Last modified 7 months ago

#52710 closed enhancement (fixed)

Taxonomy: Make it possible to bypass automatic caching of results in `get_terms()`

Reported by: dlh's profile dlh Owned by: spacedmonkey's profile spacedmonkey
Milestone: 6.4 Priority: normal
Severity: normal Version: 2.3
Component: Taxonomy Keywords: needs-unit-tests has-patch needs-dev-note
Focuses: performance Cc:

Description

With a few exceptions, every call to get_terms() places the query results in the object cache for 24 hours as part of WP_Term_Query::get_terms(). The query results are cached under a key that is based on the last_changed cache value for the terms cache group, such that whenever last_changed changes, all cache entries become stale.

Many different events can bump the last_changed time for terms, including creating, updating, or deleting terms, or changing the terms assigned to a post.

For busy sites (even not-so-busy ones), these events happen many times a day, if not many times an hour. The chances of any cached term results surviving for 24 hours without being made stale is basically zero.

For sites that are behind a full-page HTML cache, the chances of a request reaching WordPress such that the cached term results can be reused before they're made stale are also somewhat small.

Lastly, larger sites are likely to have implemented their own query caching in ways that are optimized for their use cases and that make core's caching redundant.

For these sites, the result is a heap of unreachable cache entries waiting to expire or be evicted.

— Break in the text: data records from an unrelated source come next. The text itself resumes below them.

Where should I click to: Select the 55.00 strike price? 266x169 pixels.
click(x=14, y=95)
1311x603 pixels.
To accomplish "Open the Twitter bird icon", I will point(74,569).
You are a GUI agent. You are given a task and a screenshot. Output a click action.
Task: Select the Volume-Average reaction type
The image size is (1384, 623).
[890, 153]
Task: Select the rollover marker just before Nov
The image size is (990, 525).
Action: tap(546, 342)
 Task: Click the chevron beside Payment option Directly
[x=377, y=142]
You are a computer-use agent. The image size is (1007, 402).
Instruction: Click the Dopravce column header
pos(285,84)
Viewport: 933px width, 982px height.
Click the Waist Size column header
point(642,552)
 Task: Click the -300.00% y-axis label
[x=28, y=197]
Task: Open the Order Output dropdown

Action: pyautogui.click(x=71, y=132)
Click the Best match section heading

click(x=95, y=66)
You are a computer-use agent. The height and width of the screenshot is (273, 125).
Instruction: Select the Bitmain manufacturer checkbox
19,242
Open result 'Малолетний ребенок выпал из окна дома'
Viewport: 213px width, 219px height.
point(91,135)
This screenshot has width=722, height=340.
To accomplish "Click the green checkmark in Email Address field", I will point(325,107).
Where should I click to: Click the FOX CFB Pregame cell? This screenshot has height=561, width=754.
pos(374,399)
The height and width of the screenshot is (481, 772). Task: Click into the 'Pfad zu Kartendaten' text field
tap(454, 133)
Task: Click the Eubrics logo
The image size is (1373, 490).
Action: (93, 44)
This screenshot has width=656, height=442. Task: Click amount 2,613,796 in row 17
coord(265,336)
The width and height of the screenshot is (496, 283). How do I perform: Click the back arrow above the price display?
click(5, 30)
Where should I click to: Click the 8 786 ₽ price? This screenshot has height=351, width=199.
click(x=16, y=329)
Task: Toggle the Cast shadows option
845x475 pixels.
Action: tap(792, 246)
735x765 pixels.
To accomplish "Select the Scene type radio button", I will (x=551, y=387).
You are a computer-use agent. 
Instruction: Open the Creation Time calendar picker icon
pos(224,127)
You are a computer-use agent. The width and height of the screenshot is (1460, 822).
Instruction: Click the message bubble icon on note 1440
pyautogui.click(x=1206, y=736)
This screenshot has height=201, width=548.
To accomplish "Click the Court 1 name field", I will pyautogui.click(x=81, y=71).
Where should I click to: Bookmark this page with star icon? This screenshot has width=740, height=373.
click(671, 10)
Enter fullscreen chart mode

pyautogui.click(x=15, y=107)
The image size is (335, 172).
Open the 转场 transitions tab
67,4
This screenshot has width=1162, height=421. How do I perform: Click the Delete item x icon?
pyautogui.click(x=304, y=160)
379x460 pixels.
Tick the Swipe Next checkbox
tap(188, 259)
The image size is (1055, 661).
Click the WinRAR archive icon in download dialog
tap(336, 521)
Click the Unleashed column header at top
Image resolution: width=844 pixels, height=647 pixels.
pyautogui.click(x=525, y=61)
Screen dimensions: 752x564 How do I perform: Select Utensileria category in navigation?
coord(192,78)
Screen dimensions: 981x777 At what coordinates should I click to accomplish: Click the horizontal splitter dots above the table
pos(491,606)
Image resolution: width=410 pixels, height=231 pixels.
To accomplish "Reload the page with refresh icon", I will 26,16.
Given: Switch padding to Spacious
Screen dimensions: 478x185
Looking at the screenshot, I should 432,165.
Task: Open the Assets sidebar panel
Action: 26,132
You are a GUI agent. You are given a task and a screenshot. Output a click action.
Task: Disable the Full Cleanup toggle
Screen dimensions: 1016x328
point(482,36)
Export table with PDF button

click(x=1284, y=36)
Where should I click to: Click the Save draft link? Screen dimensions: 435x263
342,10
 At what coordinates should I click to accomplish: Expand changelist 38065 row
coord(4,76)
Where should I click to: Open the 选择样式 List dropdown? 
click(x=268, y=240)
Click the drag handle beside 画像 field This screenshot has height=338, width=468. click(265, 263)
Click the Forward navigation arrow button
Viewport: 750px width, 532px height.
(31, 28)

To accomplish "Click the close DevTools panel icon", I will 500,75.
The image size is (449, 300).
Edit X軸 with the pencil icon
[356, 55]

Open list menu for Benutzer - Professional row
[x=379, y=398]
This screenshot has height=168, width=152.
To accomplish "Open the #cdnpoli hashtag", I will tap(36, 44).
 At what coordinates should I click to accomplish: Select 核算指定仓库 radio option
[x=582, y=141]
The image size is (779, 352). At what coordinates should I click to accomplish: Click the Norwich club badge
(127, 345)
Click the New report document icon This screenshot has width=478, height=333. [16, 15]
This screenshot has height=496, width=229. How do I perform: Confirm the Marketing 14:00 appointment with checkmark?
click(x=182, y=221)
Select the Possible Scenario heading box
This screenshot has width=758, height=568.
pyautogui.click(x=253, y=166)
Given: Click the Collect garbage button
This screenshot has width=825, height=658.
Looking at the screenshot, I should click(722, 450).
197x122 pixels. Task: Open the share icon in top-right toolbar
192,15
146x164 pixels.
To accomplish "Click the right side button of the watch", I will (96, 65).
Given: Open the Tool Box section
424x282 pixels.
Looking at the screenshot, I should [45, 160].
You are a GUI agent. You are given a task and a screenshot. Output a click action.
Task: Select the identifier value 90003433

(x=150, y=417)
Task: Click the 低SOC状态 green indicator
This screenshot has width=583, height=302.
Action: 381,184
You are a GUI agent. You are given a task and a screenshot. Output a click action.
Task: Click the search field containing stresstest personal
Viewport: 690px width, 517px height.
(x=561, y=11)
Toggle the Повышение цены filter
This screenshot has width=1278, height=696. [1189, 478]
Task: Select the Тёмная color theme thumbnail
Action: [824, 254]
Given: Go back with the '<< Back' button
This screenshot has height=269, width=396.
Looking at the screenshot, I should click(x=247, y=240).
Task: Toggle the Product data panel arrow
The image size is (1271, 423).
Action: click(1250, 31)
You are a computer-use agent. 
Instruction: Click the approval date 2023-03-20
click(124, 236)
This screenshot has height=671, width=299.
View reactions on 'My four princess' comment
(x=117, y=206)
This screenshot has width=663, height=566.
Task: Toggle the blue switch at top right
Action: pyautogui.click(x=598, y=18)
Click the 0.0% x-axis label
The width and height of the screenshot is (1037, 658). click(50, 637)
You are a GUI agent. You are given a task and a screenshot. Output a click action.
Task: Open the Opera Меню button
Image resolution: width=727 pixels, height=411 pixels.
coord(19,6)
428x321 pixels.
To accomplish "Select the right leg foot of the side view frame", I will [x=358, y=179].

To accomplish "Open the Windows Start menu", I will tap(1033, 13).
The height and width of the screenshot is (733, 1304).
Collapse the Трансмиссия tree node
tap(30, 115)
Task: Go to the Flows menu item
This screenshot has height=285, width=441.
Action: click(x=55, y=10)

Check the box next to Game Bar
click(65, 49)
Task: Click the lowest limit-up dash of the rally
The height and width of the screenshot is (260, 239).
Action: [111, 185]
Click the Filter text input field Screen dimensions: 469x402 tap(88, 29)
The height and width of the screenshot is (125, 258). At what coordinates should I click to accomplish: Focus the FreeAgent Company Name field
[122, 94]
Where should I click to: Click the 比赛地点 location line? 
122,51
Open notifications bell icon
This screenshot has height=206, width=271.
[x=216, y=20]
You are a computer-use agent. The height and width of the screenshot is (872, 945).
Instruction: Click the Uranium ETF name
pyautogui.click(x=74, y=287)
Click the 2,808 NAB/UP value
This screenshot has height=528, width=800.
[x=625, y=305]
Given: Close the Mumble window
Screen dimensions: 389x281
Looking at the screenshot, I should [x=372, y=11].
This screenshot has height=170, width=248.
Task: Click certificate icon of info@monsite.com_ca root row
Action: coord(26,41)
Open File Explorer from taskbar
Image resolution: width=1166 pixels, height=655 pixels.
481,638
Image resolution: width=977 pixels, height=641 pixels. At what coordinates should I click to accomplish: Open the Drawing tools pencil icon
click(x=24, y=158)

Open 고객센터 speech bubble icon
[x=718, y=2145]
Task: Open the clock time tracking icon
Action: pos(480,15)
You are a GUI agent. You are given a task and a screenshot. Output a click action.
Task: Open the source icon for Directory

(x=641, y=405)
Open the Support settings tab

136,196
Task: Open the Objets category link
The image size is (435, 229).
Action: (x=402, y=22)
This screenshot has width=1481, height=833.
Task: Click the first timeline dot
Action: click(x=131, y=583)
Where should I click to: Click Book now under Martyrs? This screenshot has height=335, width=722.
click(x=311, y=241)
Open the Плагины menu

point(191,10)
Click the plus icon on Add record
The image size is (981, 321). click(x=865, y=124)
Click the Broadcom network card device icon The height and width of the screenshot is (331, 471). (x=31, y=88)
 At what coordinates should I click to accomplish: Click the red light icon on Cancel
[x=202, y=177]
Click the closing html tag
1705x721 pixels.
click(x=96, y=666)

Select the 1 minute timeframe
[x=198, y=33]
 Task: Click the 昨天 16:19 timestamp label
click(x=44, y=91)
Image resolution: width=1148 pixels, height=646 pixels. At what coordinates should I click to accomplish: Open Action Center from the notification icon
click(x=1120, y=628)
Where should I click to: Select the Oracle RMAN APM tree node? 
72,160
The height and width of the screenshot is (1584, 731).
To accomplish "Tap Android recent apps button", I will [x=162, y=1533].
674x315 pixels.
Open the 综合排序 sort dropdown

The goal of this ticket is to give developers a way to prevent the caching from occurring.

The attached patch proposes a boolean update_get_terms_cache parameter for get_terms() and WP_Term_Query::get_terms() (so named for the cache key prefix). When false, caching is skipped. The parameter can be set on a per-query basis or made false by default via the get_terms_defaults filter.

That's one idea, and I'm open to any others that might gain a consensus. For example, the cache TTL could be made into a parameter. So could the cache_group, allowing developers to direct the results into a non-persistent group.

Attachments (1)

52710.diff (4.9 KB) - added by dlh 3 years ago.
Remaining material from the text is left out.